Somebody recently pissed me off by talking about some Special Program that they read about in an article on This One Professor at This One School who's doing great work. And I got so very, very pissed. When pressed by my colleagues, I realized why I hate Special Programs:
Because I run a Special Program. I just don't call it that.
Let me explain.
I invest a massive amount of time in a local professional society, one that brings together a lot of scientists and engineers working in the private sector, in a field that is relevant to my scientific research interests. I volunteer to help with their events, I've been an officer on the Board, and I take students to events every month. I help students network, I make contact with hiring managers who want resumes from good students, I pass along resumes, and I even redesign some of my classes in responses to things I've learned from my private sector colleagues. It's a lot of work, but it's paid off mightily: I have tons of stories of physics students who got their first jobs via networking in this organization, and I bring them back to give presentations to my students.
I don't have a name for this Special Program, I don't have an office or staff or letterhead, and I don't get grants, but I do spend a lot of time working with students in pursuit of some theme or goal bigger than teaching my latest assigned class.

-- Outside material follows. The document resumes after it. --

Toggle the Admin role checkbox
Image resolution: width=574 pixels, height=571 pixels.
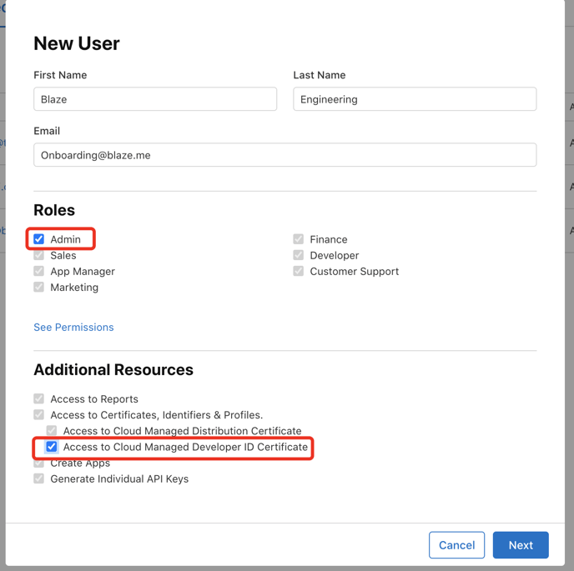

It's way above and beyond my assigned work, it doesn't fit neatly into any part of the university flow chart, but it is most definitely relevant to my work and the success of my students.
In many ways, it's not so different from some formally-named Special Program that take in students, give them lots of individual attention, and produce well-photographed anecdotes. What I do is less formal and smaller in scale, but it's the same idea.
And these things don't come free: Either somebody gives money so that faculty can buy out their time and/or hire staff, or they volunteer their time. I volunteer my time for this, and rationalize it as being in the spirit of the service components of my job. Other people get grants and formally document their time as being part of the job. Either way, that time comes at a cost that must be borne by somebody.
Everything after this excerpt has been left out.